Huawei’s HiSilicon semiconductor unveiled details of the Kirin 960 last week and it reflects ARM’s changes to the chipset platform by changing the blend of power and heat production from the CPU and GPU parts, which needs to reflect the tight chassis design of the smartphones that these chips often end up in. Mobile chipset designers have to compromise between a number of factors and in effect create budgets between the different underlying components: how much power should the modem, GPU, CPU clusters take, amongst other components. The power consumed by these components is converted into waste heat. Qualcomm’s ARM-based chipsets traditionally place a relatively higher proportion of the budget towards GPU technology and we see this demonstrated across the range: the Qualcomm Snapdragon 820 and 821 has one of the most powerful mobile GPUs in service today in smartphones.
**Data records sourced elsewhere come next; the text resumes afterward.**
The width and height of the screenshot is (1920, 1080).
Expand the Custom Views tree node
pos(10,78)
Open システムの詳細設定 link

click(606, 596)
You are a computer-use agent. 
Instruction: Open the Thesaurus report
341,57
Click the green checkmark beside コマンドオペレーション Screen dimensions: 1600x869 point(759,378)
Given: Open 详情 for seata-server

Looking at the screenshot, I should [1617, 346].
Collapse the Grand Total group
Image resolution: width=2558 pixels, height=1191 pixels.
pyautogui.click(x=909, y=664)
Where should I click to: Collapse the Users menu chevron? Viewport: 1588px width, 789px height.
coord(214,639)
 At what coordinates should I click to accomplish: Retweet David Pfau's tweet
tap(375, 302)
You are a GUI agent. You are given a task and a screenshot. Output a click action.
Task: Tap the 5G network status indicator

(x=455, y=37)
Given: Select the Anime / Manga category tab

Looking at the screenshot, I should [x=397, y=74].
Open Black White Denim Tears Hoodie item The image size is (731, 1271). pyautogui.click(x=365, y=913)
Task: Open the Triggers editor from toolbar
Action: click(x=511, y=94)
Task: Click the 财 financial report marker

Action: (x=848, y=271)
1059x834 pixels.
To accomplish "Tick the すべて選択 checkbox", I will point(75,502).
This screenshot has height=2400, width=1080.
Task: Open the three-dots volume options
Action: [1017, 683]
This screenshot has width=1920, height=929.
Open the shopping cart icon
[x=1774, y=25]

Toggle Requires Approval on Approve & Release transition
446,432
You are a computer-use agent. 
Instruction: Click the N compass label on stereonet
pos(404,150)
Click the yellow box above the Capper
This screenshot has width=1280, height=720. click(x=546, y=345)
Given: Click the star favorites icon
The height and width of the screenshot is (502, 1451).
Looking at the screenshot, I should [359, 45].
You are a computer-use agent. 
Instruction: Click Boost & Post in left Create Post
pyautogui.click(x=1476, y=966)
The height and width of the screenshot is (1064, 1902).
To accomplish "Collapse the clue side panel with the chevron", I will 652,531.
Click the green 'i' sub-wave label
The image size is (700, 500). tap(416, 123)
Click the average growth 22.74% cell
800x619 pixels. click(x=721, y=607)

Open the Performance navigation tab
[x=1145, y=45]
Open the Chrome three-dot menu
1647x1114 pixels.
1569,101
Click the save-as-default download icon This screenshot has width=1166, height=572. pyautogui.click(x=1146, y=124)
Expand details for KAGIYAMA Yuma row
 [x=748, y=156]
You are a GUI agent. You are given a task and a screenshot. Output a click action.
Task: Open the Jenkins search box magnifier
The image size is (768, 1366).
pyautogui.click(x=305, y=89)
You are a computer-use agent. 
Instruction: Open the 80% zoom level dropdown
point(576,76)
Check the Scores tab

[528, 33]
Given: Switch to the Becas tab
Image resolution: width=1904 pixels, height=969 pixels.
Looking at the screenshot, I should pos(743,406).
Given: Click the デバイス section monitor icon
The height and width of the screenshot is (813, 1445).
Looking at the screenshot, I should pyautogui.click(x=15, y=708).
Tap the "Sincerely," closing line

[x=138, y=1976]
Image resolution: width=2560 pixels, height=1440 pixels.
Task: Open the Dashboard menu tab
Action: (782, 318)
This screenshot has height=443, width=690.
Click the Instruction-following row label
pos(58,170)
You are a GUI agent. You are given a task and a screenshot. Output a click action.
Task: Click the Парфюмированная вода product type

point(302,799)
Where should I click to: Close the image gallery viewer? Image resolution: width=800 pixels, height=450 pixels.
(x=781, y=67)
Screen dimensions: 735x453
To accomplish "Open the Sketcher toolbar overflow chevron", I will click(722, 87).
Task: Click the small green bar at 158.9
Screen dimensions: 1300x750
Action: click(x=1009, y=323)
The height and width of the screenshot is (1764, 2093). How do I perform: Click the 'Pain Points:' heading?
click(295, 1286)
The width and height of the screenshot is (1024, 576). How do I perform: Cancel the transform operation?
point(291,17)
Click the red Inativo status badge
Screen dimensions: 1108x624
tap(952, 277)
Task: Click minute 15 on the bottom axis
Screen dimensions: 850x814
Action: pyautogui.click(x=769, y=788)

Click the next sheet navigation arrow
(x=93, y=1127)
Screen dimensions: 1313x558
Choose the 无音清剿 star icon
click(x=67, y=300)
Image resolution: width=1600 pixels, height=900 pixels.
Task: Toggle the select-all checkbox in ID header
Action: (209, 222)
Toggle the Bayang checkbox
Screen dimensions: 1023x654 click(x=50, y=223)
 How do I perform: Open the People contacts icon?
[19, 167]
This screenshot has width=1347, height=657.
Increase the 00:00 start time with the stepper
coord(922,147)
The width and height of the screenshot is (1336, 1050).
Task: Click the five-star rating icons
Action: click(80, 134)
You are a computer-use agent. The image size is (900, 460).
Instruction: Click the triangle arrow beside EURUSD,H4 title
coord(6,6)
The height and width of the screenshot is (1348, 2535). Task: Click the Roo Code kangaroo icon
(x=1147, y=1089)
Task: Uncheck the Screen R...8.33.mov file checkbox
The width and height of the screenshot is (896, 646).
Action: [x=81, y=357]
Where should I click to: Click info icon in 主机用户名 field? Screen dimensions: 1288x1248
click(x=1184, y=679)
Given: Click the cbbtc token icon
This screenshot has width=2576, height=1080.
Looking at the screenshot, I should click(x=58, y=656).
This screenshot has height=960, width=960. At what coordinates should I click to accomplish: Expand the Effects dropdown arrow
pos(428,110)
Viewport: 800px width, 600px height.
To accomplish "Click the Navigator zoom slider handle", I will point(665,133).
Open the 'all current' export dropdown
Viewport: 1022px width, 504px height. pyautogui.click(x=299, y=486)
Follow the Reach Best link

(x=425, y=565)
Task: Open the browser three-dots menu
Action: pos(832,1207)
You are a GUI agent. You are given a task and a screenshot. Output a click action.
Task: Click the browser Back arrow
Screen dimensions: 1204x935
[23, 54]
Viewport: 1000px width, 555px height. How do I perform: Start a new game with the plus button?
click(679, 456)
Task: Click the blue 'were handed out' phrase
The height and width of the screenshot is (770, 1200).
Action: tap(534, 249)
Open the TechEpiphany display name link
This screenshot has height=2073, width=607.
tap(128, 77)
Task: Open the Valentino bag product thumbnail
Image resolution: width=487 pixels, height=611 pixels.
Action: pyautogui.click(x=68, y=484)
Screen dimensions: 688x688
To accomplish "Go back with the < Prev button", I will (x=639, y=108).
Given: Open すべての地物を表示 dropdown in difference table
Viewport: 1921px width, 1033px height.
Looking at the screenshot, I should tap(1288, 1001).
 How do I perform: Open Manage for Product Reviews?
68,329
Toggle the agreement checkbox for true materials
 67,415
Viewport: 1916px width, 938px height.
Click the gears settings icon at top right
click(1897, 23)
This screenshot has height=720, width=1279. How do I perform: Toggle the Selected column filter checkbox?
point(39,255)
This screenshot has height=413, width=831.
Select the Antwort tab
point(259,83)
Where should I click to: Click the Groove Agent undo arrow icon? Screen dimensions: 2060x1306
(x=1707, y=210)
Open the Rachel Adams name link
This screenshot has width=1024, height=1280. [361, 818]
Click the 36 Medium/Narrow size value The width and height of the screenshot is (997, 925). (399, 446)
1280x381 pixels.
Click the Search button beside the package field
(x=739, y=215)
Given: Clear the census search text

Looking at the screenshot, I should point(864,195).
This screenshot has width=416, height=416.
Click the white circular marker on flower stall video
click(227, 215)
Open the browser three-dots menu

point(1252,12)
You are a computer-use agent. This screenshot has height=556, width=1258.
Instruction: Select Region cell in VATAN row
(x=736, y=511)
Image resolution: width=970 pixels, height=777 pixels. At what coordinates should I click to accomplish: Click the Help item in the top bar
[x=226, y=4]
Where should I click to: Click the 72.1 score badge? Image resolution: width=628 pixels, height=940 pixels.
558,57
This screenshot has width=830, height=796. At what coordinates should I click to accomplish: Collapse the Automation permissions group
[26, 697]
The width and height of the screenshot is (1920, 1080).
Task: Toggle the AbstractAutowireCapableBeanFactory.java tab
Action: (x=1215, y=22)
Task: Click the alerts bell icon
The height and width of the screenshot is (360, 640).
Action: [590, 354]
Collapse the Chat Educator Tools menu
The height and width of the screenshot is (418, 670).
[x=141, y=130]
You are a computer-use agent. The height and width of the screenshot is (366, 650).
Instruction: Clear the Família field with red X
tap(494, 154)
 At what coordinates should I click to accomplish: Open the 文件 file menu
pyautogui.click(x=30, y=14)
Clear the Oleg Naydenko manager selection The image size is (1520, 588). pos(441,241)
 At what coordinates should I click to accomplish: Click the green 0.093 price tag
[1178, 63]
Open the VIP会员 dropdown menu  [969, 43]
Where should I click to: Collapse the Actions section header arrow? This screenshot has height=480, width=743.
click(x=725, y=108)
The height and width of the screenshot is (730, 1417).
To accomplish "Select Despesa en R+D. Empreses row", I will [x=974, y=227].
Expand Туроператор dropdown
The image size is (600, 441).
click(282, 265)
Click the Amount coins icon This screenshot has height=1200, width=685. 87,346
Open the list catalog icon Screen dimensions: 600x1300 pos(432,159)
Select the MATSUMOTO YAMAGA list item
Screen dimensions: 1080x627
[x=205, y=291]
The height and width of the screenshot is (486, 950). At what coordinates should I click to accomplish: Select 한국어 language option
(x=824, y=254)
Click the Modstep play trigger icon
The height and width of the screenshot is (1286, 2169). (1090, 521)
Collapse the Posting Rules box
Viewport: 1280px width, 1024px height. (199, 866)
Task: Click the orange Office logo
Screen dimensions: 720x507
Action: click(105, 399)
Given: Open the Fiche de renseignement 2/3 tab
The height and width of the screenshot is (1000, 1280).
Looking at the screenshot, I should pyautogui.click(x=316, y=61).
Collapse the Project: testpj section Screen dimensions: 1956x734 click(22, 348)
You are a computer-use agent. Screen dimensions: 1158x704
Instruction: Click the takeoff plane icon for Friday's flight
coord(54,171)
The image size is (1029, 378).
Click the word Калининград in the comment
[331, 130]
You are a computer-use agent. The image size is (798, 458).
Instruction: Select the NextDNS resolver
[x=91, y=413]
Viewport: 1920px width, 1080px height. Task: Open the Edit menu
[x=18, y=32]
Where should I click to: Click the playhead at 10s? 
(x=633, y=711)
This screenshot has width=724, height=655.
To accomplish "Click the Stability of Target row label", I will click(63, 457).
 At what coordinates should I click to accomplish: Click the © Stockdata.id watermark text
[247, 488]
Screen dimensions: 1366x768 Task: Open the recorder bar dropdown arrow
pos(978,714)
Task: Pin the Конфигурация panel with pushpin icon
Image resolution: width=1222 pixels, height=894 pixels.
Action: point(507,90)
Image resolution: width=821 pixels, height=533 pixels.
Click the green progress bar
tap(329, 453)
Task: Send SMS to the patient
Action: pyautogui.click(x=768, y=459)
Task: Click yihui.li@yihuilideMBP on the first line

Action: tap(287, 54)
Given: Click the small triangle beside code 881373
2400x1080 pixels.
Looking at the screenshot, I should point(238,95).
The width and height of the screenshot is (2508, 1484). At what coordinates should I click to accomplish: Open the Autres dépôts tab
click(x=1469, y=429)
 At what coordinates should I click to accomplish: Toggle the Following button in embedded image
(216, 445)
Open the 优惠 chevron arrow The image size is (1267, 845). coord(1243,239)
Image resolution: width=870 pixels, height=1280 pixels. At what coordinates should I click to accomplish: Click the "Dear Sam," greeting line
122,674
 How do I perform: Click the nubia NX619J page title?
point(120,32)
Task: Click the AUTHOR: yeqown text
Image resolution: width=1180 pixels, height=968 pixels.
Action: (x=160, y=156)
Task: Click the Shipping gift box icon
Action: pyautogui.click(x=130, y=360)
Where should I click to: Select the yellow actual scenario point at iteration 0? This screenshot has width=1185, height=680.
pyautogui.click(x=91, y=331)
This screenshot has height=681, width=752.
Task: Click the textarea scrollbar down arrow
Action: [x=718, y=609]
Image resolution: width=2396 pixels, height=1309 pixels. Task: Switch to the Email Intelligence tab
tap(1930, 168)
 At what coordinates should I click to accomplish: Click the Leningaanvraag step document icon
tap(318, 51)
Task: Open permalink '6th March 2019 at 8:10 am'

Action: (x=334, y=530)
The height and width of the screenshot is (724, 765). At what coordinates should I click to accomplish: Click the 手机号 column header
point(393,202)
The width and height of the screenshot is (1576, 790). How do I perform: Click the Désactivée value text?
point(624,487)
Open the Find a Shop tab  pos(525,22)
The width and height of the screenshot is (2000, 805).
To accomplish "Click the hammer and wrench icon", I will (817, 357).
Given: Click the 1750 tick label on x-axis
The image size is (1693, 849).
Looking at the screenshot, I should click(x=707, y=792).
HiSilicon’s Kirin chipsets have tended to use a less powerful GPU compared with the Qualcomm competition and this has resulted in some gaming or graphics benchmarks looking anemic by comparison. However, HiSilicon have changed this when designing the Kirin 960: the chip uses the ARM Mali-G71 GPU unit, which doubles the number of graphics processor cores compared with the Kirin 950 chipset and boasts up to 180% of the performance. In addition to the more powerful GPU, the Kirin 960 uses a typical big.LITTLE architecture with the lower tier consisting of a quad core cluster of ARM Cortex-A53s and the higher performance cluster consisting of the new generation ARM Cortex-A73s. The ARM Cortex-A73 is based on a different architecture compared with the Cortex-A72 and may trace its lineage back to the ARM Cortex-A17; it offers higher processor performance at a lower clock speed than the ARM Cortex-A72 core – here, HiSilicon are claiming a more modest, but still respectable, 18% improvement in processor performance. The Kirin 960 also provides other benefits, such as support for higher performance LTE networking.
Of course, whilst Huawei’s new chipset sounds impressive, we will have to reserve judgement until we have the new Mate 9 smartphone in our hands. As for the rest of the Mate 9, it is likely to have at least 4GB of RAM and perhaps 6GB, a dual rear camera designed in conjunction with Leica and a 5.9-inch touchscreen, expected to be 1080p resolution in the standard version whereas a Mate 9 Pro model could use a QHD resolution panel. We also expect the minimum internal storage to be 64GB with Huawei offering 128GB and 256GB models.